Next, 200 ppm of N-nitrosophenylhydroxylamine / aluminum salt represented by the following formula (7) was added to the reaction system as a polymerization inhibitor, and the mixture was stirred and dissolved. Thereafter, the solvent was distilled off under reduced pressure, a condensation product having an acryloyl group as a radical polymerizable group, slightly yellow transparent, a number average molecular weight of 1,400, and a viscosity of 11,110 mPa · s. I got a thing.

Comparative Example 1
A condensate was obtained in the same manner as in Example 1 except that 200 ppm of hydroquinone was used as a polymerization inhibitor. The condensate after the solvent was distilled off was gelled and lost fluidity. This gelation is presumed that intermolecular cross-linking has progressed because the hydroxyl group contained in hydroquinone has some interaction with the silanol group produced during the reaction, and the ability to inhibit polymerization is lost or reduced.

Example 2
In a reactor equipped with a stirrer and a thermometer, 536.4 g (2.16 mol) of 3- (methacryloxy) propyltrimethoxysilane, 192.6 g (1.08 mol) of methyltriethoxysilane, and 87.7 g of hexamethyldisiloxane. (0.54 mol) and 356 g of isopropyl alcohol were charged to obtain a raw material mixture. Then, 196.2 g of 0.8% hydrochloric acid aqueous solution was added dropwise while stirring this raw material mixture to initiate the reaction. Further, stirring was continued at 25 ° C., and the progress of the reaction was followed by GPC. The reaction was completed when the raw silicon compound almost disappeared (24 hours after the start of dropping of the hydrochloric acid aqueous solution).
Next, 200 ppm of the N-nitrosophenylhydroxylamine salt used in Example 1 was added to the reaction system and stirred and dissolved. Thereafter, the solvent was distilled off under reduced pressure, and a condensate having a methacryloyl group as a radical polymerizable group, colorless and transparent, a number average molecular weight of 1,500, and a viscosity of 1,060 mPa · s. Got.

Comparative Example 2
A condensate was obtained in the same manner as in Example 2 except that 200 ppm of hydroquinone was used as a polymerization inhibitor. The condensate after the solvent was distilled off was gelled and lost fluidity.

Example 3
In a reactor equipped with a stirrer and a thermometer, 49.2 g (0.21 mol) of 3- (acryloxy) propyltrimethoxysilane, 42.7 g of 1H, 1H, 2H, 2H-perfluorodecyltriethoxysilane (0. 07 mol) and 154 g of isopropyl alcohol were charged to obtain a raw material mixture.
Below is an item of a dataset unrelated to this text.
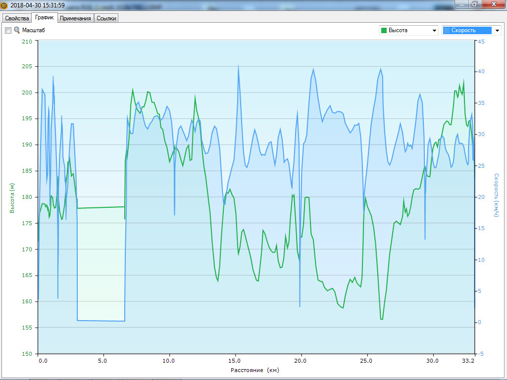
Task: Click the blue swatch in the Скорость selector
Action: click(x=447, y=31)
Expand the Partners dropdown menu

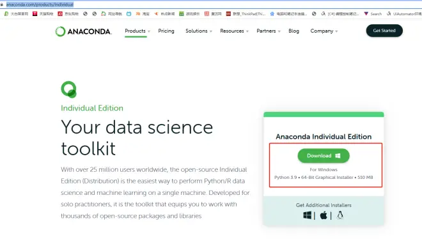coord(269,31)
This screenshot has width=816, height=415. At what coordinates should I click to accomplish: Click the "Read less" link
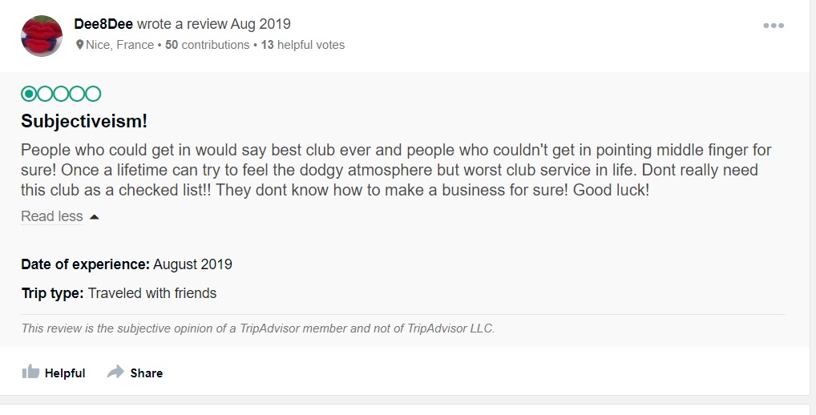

Then, while stirring this raw material mixture, 15.3 g of 0.8% hydrochloric acid aqueous solution was added dropwise to initiate the reaction. Further, stirring was continued at 25 ° C., and the progress of the reaction was followed by GPC. The reaction was completed when the raw silicon compound almost disappeared (24 hours after the start of dropping of the hydrochloric acid aqueous solution).
Next, 200 ppm of the N-nitrosophenylhydroxylamine salt used in Example 1 was added to the reaction system and stirred and dissolved. Thereafter, the solvent is distilled off under reduced pressure, and a condensate having an acryloyl group as a radical polymerizable group, colorless and transparent, a number average molecular weight of 1,500, and a viscosity of 4,500 mPa · s. Got.

Comparative Example 3
A condensate was obtained in the same manner as in Example 1 except that 1,000 ppm of hydroquinone was used as a polymerization inhibitor. The condensate after the solvent was distilled off was gelled and lost fluidity.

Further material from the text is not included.